The projection of sustained surpluses while phasing out the
income tax between 2007 and 2017, however, may be optimistic,
especially if the state legislature seems unwilling to control its
spending. But a little fiscal discipline and a plausible boost to
state-wide economic growth may make it possible to eliminate the income
tax while respecting the spirit of a balanced budget.
Conclusion
Ohio
could significantly boost its economy by phasing out its income tax.

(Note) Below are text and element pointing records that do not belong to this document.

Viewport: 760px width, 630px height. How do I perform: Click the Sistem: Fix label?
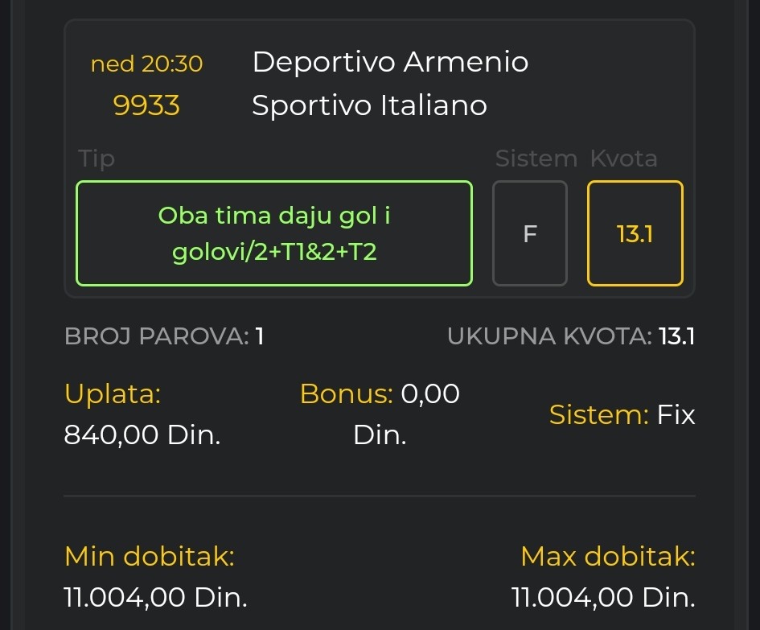(x=622, y=415)
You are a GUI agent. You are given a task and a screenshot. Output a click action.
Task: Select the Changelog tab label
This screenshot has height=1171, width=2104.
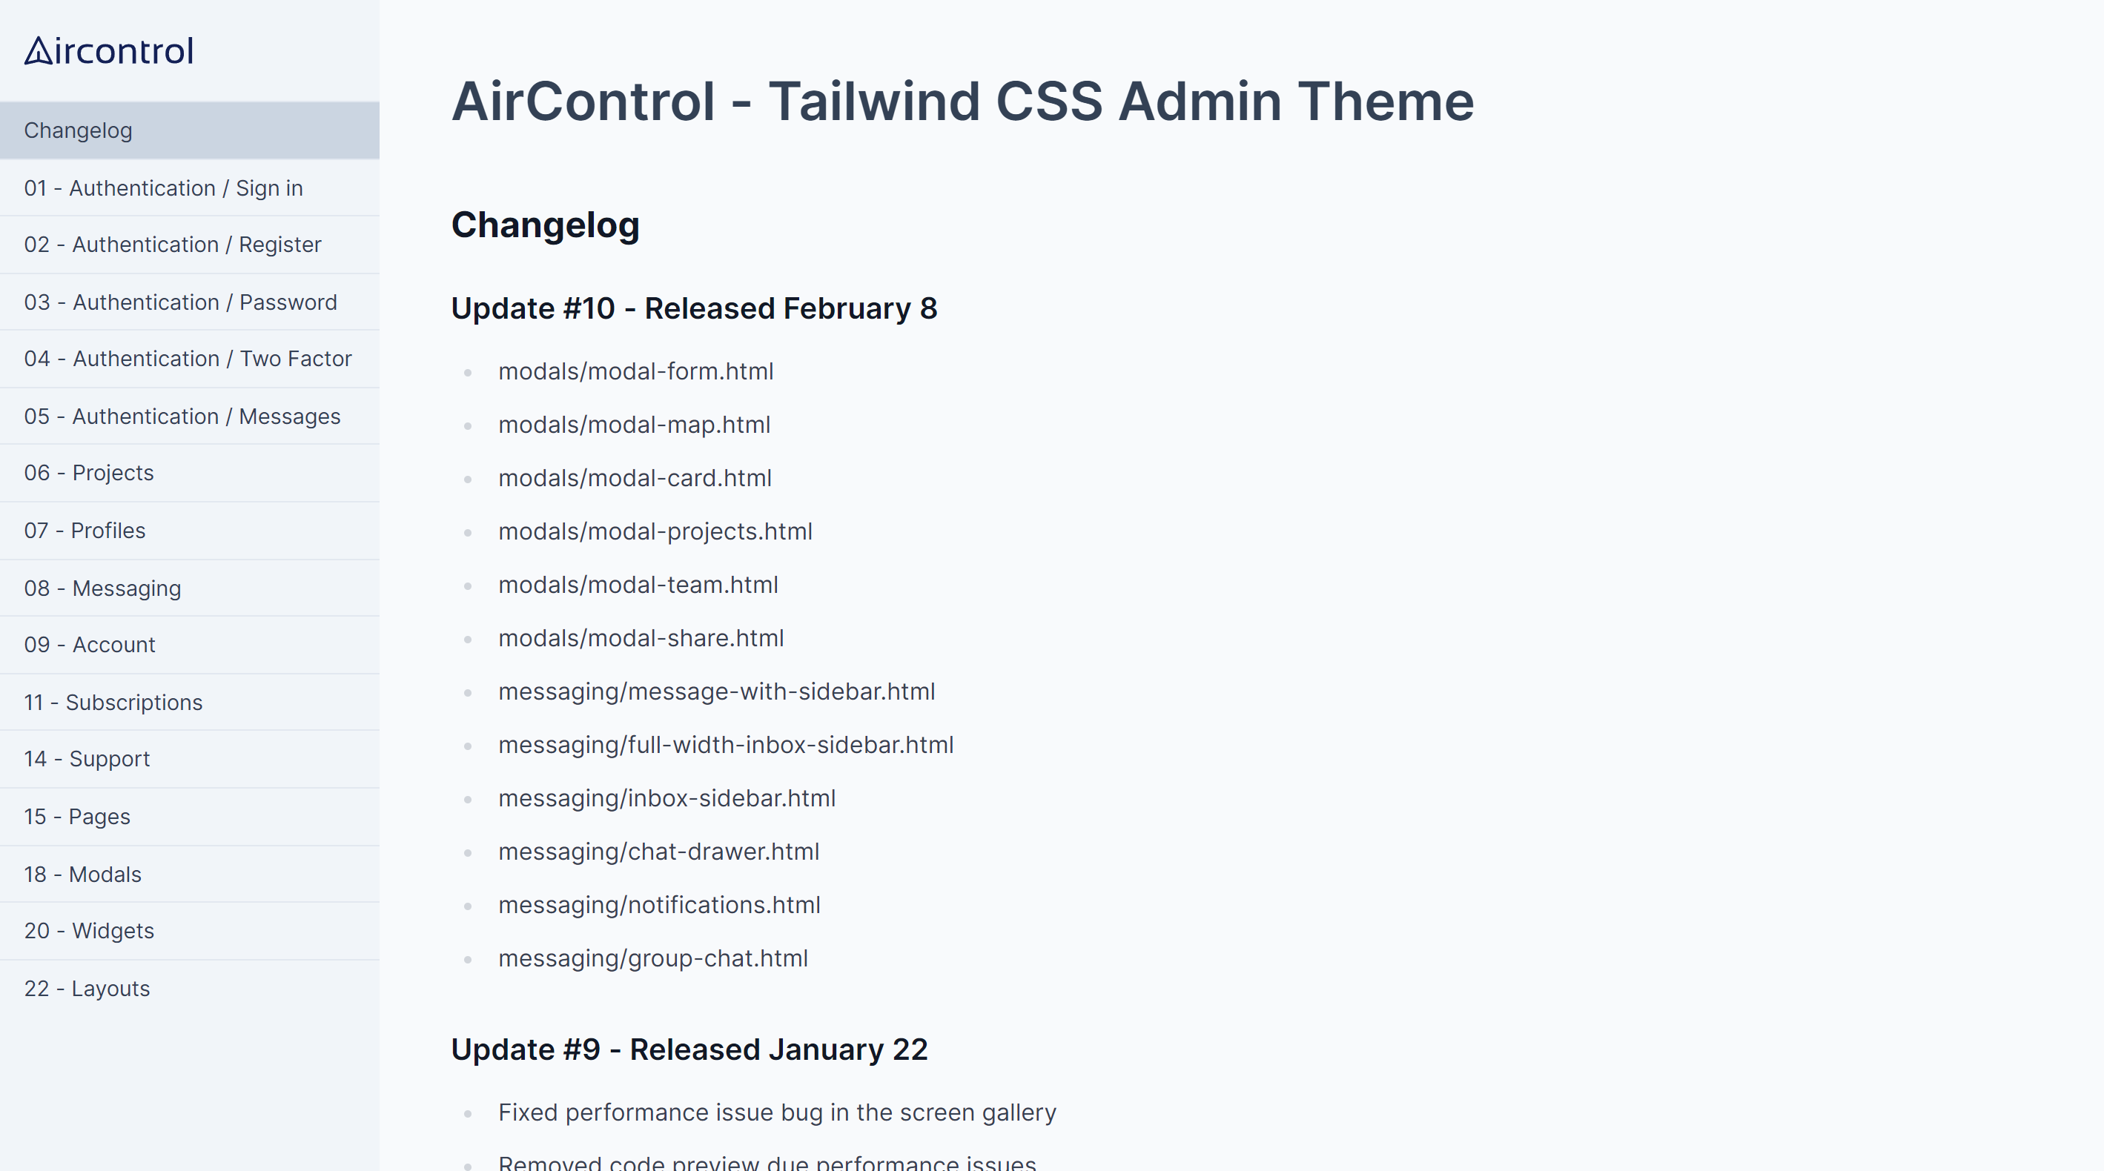click(78, 130)
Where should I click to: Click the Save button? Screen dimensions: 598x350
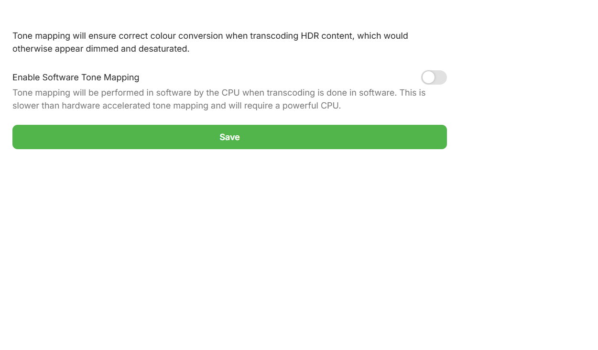tap(229, 137)
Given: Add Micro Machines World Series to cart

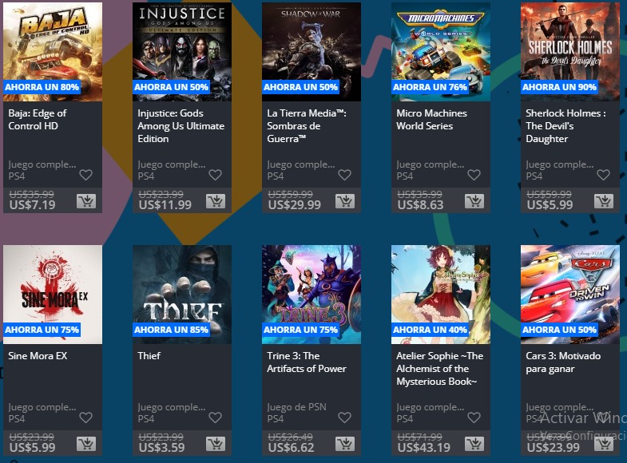Looking at the screenshot, I should (x=474, y=201).
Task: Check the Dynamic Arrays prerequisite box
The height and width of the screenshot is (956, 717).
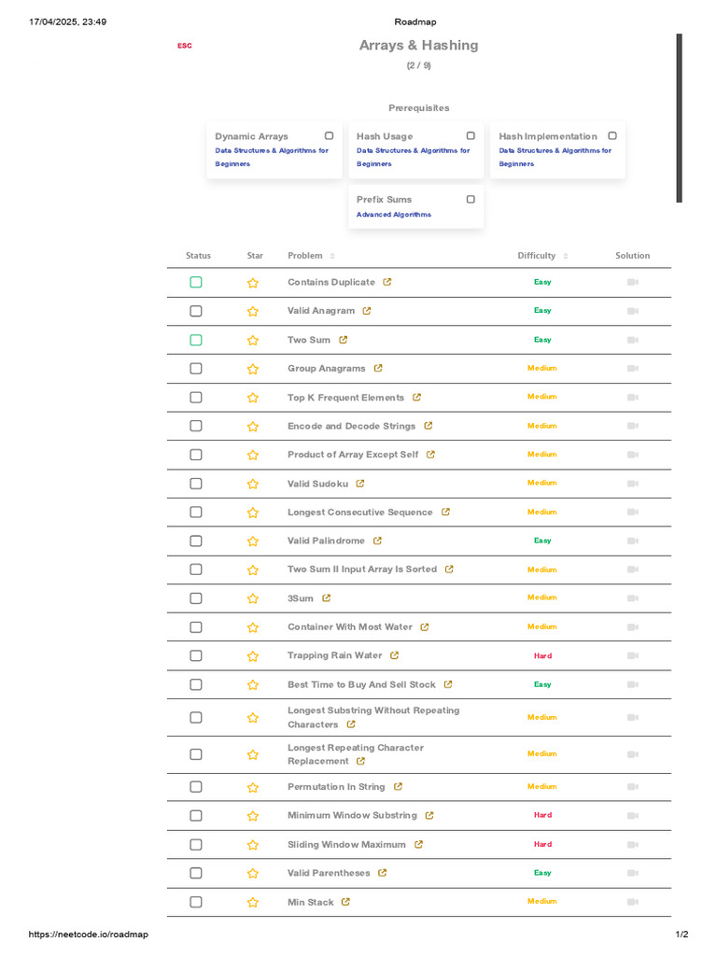Action: point(329,136)
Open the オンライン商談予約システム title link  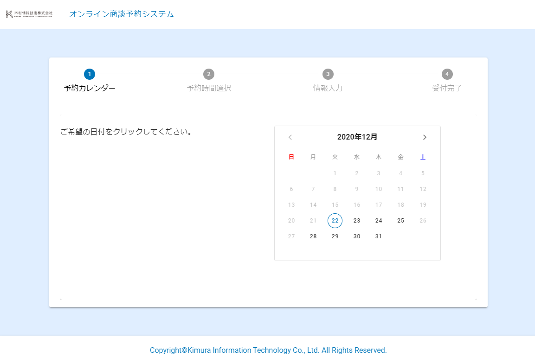point(122,14)
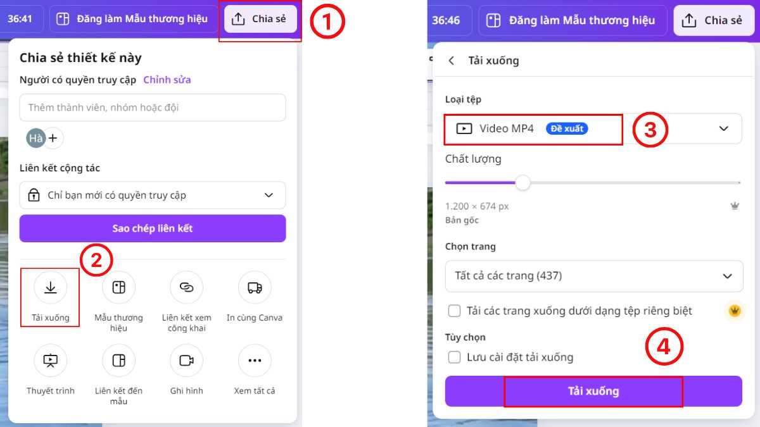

House Bill 66, which established the CAT, may well be an important step
in the right direction, but it has not gone far enough. The intent of
that reform was to lower income tax rates by about one-fifth during the
next five fiscal years. This reform will provide a very good trial run
for the important work that lies ahead. Ohio must continue to adopt
serious fiscal reforms or face the long-run prospect of becoming an
increasingly marginalized state on the national economic and political
scene.
A politically realistic way of eliminating the Ohio
income tax by 2020 can move forward in steps. The first step continues
to phase in the reduction of income tax rates by one-fifth over the
next five years, as planned under the current law. If these revenue and
state growth forecasts prove accurate, then policy makers should
accelerate the phasing out of the remaining four-fifths of the income
tax between 2013 and 2020.
Ohio's economic cup may not be
overflowing, but the glass is half full. Indeed, the same historical
conditions that allowed Ohio to become a predominant state in the
nineteenth century still exist today. Its central location is as much
an advantage today - in an increasingly integrated world economy - as
it was in 1825, when the Erie Canal opened. Ohio also has the economic
infrastructure and the human capital necessary to become real sources
of economic prosperity. The key is to find a way to unleash the forces
of the market so that all the residents of the Buckeye State may
benefit from her full economic potential.
Phasing out the state
income tax provides a longrun vision for how the Buckeye State might
regain its important stature in the economic history of our nation.
Continuing the status quo is a sure recipe for the steady decline of
Ohio in the economic and political life of our country.
Eric N. Fisher is a Buckeye Institute adjunct scholar and academic advisor. He is a professor of economics at California Polytechnic State University specializing in macroeconomics, international economics and trade, and money and banking. Prior to joining Cal Polytech, Dr. Fisher was a
professor of economics at The Ohio State University.